What to look for in an investment property

What to look for in an investment property
When it comes to buying an investment property it can seem truly overwhelming. There is so much information available, but much of it is conflicting.
What may seem like a goldmine of capital growth may actually turn out to be a lemon that sucks your bank account dry.
And there’s plenty out there willing to offer ‘professional advice’ but how accurate is it? What is their agenda? Sometimes if you rub the glistening gold hard enough and you uncover rusted metal.
Seeking truly independent advice is one of the first things RiskWise advices.
Following are some tips on what to look for when purchasing an investment property to help you minimise the risks:
Population growth:
Areas where there is strong population growth clearly also show a growth in property prices. Owner-occupier demand, combined with a renewed increase in investor activity and a limited supply of properties suitable for families, is likely to lead to dwelling price growth. Look for areas where there is likely to be high international or intrastate migration. In fact, international migration has played a major role when it comes to price growth.
Economic growth:
Sustained economic growth is strongly correlated to solid capital growth across the property market, particularly in a low interest rate (i.e. low economic growth) environment. Economic growth is also strongly correlated to population growth, and vice versa.
So it makes sense to purchase in an area where both population and economic growth are strong. Factors such as migration (overseas and interstate), employment opportunities, affordability and lifestyle all play a role in the housing market.
A strong employment market with many employment opportunities triggers stronger migration, higher wage growth and stronger demand for housing. On the other hand, areas that suffer from poor employment opportunities experience poor and often negative property capital growth.
The bottom line is if population rates decrease (eg because of low unemployment as is the case in the post-mining boom regions), demand, and therefore returns, are likely to stagnate or decline.
Housing supply:
Look for areas that are not oversupplied with product. It has been shown that housing supply (whether too much or not enough) is a contributing factor to the property market.
Undersupply of houses, eg in the inner and middle rings of Sydney and Melbourne, has significantly driven prices up, further increasing their unaffordability.
On the other hand, areas with a large number of units in the pipeline, alongside an abundance of dwellings building approvals, suffer from poor and often negative capital growth.
The ‘dwelling supply to population growth ratio’ is a useful measure to assess supply and demand.
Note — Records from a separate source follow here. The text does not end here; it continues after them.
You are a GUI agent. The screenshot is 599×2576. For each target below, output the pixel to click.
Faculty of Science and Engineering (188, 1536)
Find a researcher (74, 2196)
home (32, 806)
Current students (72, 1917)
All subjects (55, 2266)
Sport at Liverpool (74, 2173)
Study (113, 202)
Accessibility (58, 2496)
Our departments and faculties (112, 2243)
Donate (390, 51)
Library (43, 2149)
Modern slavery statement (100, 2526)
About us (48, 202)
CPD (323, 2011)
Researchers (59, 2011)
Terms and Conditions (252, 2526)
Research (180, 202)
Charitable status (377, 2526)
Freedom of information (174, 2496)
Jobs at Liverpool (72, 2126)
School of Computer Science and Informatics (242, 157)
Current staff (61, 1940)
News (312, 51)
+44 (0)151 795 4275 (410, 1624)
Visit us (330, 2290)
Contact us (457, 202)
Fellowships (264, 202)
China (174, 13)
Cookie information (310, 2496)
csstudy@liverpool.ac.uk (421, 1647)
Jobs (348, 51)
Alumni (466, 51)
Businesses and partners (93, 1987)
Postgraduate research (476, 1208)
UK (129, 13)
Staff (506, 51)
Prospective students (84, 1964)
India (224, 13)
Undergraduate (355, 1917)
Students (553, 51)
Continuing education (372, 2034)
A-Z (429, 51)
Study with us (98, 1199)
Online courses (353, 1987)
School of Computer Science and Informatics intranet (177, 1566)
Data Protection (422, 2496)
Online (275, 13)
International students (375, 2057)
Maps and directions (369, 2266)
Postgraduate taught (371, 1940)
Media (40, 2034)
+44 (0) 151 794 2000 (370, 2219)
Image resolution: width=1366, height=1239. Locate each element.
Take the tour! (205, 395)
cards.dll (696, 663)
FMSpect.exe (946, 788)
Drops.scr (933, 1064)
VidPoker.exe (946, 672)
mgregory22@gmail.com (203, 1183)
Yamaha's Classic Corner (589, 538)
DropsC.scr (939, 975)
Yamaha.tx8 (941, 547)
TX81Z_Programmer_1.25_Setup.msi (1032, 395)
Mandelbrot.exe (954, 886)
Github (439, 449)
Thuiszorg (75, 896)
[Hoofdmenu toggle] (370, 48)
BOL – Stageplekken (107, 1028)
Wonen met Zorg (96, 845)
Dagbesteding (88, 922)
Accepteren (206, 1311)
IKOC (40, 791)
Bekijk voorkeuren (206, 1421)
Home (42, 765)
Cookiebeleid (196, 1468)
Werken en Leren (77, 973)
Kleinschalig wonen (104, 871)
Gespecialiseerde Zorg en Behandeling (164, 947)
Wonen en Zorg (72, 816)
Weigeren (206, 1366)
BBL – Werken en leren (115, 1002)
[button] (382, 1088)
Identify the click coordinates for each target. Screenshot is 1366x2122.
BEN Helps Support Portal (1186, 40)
The metric provides an indication of the number of dwellings required to service population growth and therefore provides an indication as to what changes in capital growth property investors can expect. For example, a high ratio indicates that there is an increased likelihood of dwelling oversupply.
The risk of oversupply:
It is worthwhile to check out the number of dwelling building approvals in your chosen location as this helps create a forward-looking view around supply and demand.
In many cases, the supply of houses in a particular area may be greater than what the market can absorb, often leading to poor capital gains and rental losses.
It is particularly of concern when it comes to the number of units in the pipeline. In many cases, the supply of units in a particular area may be greater than what the market can absorb, often leading to poor capital gains and rental losses.
However, it must be noted that an increasing unit supply can also be an indication of strong economic conditions in a particular area which means high supply should not be analysed in isolation of other factors.
Location, location, location:
Dwellings in affordable areas with good access to the city typically deliver strong growth rates, particularly in unaffordable markets such as in NSW. In addition, houses consistently outperform unit price growth across Australia.
Government spending:
Government spending or expenditure includes all government consumption, investment and transfer payments in each state and territory. It provides a good indication (in tandem with private new capital expenditure) as to employment market changes, wage growth expectations and spending initiatives, all likely to have an impact on the health of the property market.
Type of dwelling:
As noted above, houses have consistently outperformed units as there is higher demand. This is generally because they have more appeal to families looking for three bedrooms and a yard.Meanwhile, investment in units is typically higher risk largely due to a high supply and increases in lending restrictions. Off-the-Plan units carry additional risk.
Auction Clearance Rate:
This is the percentage of properties on the market that have been sold and it is worth having a look at as it provides a good indication as to the current market conditions.
A low clearance rate would typically indicate a strong buyers’ market and a high clearance rate would mean a strong sellers’ market.
Rental return:
The rental income is calculated as a gross percentage, before expenses are deducted. Median rental returns across a particular area give a broad indication of the rental potential in a particular market. For example, a high rental return would indicate a property market in high demand.
RiskWise believes the most important tool you can use when buying a property is research. Do your homework and learn as much as you can about the market in the region you are interested in and proceed with caution.